When I first arrived at Minot I was treated as an outsider. I was told what I needed to know before going out to an ICBM site. I was basically thrown to the wolves, so to speak. Needless to say, I totally screwed up my first site inspection of an alarm call. The flight sergeant chewed my ass like a piece of gum. My mentor didn't correct me, didn't teach me anything. My flight sergeant, when asked how I could improve, did basically the same thing - there may be other issues behind his actions, though.

My original mentor has been assigned TDY during my hiatus between tech school & assignment, so I was picked up by another mentor that didn't really want me "tagging along". I felt like I was run out of the squad.
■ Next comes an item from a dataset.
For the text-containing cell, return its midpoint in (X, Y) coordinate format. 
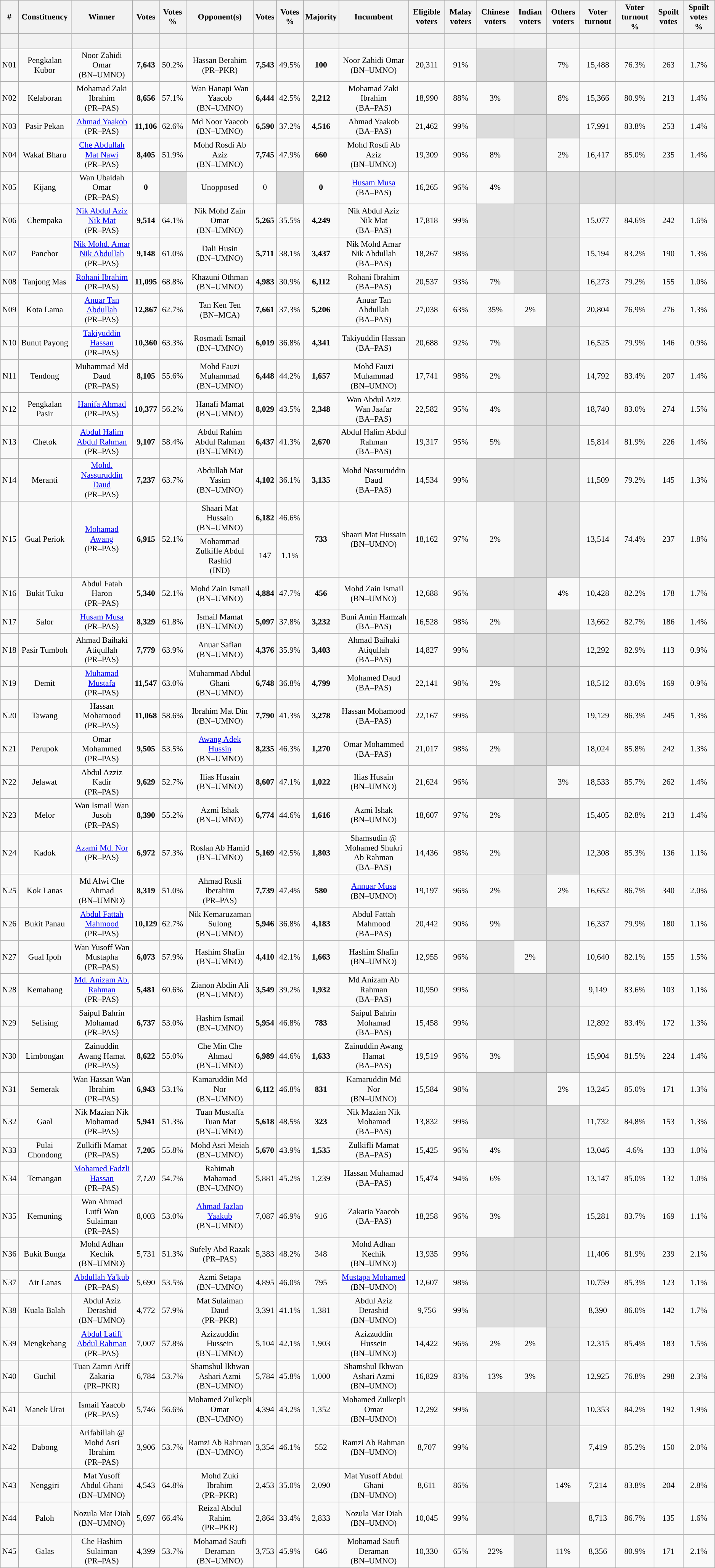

I ended up getting reassigned to the armory where I excelled. I had leadership that mentored me & gave me responsibilities that pushed my perceived limits.

As a civilian police officer, I became an FTO (Field Training Officer). I took those lessons learned from the Air Force & implemented them in my training style. I made the new officer fresh from academy feel as though they were wanted. I gave them just enough responsibility to push them until they could handle more. The last thing I wanted to do was to alienate them or make them feel as if they were outsiders.

The most difficult aspect would be accepting new recruits "into the fold". If this is not done, they are chased away & can become the weak link in the chain of your squad/flight.